Kundendaten über den gesamten Lebenszyklus
Nach wie vor ist nicht klar, wie sich die Hersteller die Zukunft des Handels vorstellen. VW-Vertriebsvorstand Jürgen Stackmann formuliert es gegenüber «kfz-Betrieb Online» wie folgt: «Das Geschäftsmodell von heute hat dauerhaft keine Zukunft mehr.» Hintergrund für diese Haltung sind zwei Faktoren: Erstens sorgen die Hersteller auch über Änderungen in den Verträgen zunehmend dafür, dass sie in den Besitz möglichst vieler und möglichst tiefer Kundendaten kommen – inzwischen nicht nur, was Neuwagen betrifft, sondern über den gesamten Lebenszyklus eines Fahrzeugs.
 
Das erlaube ihnen, in direkten Kontakt mit den Endkunden zu treten. Für den Garagisten sei genau dieser direkte Kontakt bisher die stärkste Trumpfkarte: Und die muss er so lange wie möglich in der Hand halten, denn in einem zweiten Schritt ist nicht auszuschliessen, dass Hersteller vermehrt dazu übergehen, Fahrzeuge über das Internet direkt zu verkaufen; Testläufe haben auch bereits stattgefunden.
 
Ins Thema Kundenbeziehung spielt auch der Aspekt Konnektivität: Hier geht es nämlich nicht nur um Fahrzeug-, sondern damit auch um Kundendaten. Das lässt sich heute kaum mehr voneinander trennen. Moderne Fahrzeuge sammeln eine Unmenge von Daten – für Hersteller sind diese von sehr grossem Wert. Einerseits liefern diese Daten eine der Grundlagen für die Weiterentwicklung der Fahrzeuge, weil aus der Nutzung direkte Rückschlüsse auf Verbesserungen gezogen werden können.
 
Der Garagisten-Bonus: Vertrauen
Auf der anderen Seite sind sie die Grundlage für individuelle Services, mit denen Hersteller künftig Geld verdienen wollen. Dass die Hersteller dieses Datenmaterial mit dem Händler teilen, so wie dieser seine Daten mit dem Hersteller teilen muss, ist nicht zu erwarten. Und das trotz der Tatsache, dass die Umfrage von KPMG zu einem eindeutigen Ergebnis gekommen ist: 28 Prozent der in der Studie ebenfalls befragten Automobilisten – mehr als doppelt so viele wie noch vor einem Jahr – sind der Überzeugung, dass ihre Fahrzeugdaten bei ihrem Garagisten in vertrauensvolleren Händen sind als beim Hersteller.
 
Mut zur Innovation und zum Ausprobieren
Für den Garagisten wird es deshalb in Zukunft darum gehen, dass er von sich aus innovativer wird. Mutiger im Sinne von: Ausprobieren, was funktioniert und was nicht. Dafür gibt es heute bereits viele Beispiele – Micro-Repair ist nur eines davon. In diesem Rahmen wird der Garagist noch stärker zum möglichst umfassenden Dienstleister und persönlichen Ansprechpartner für Mobilität werden. Dafür wird er sich aber noch stärker mit den Möglichkeiten der Digitalisierung auseinandersetzen müssen, um herausfinden, in welchem Rahmen er und sein Betrieb davon profitieren können. 
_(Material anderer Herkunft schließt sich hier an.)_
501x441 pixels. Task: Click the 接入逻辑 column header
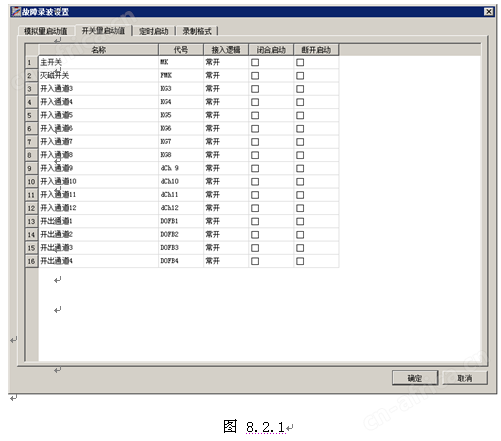(226, 50)
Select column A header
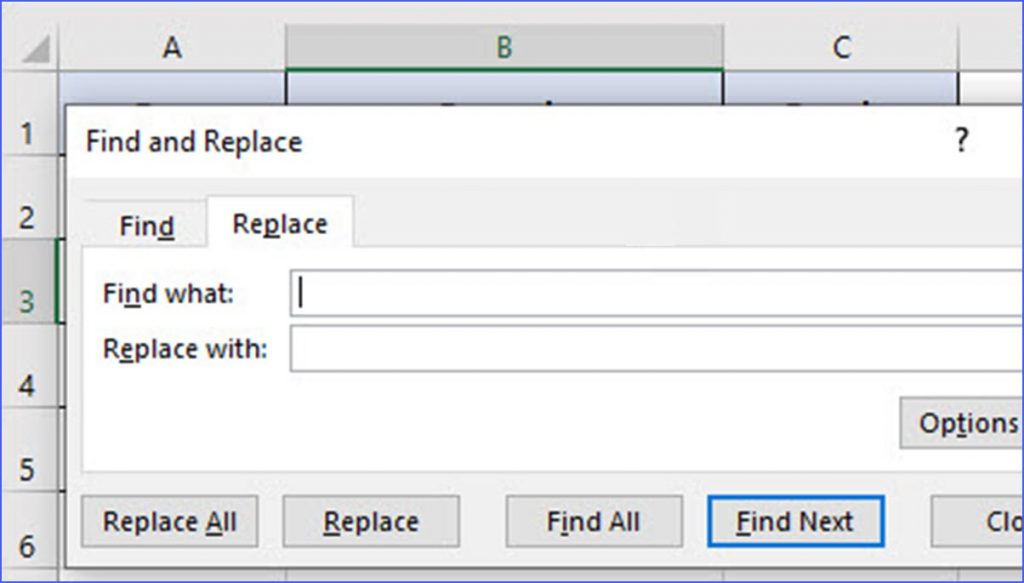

Die Themen «Digitalisierung» und «Software im Garagenbetrieb» werden in den Fokus der AUTOINSIDE-Novemberausgabe gestellt, die am 3. November erscheint.
 

Details zur Studie
Der «Global Automotive Executive Survey» ist so etwas wie der globale Pulsmesser der Automobilbranche. Die Umfrage wird jährlich von KPMG als eines der weltweit grössten Beratungsunternehmen bei rund 1000 Führungskräfte aus allen Bereichen der Automobilindustrie durchgeführt.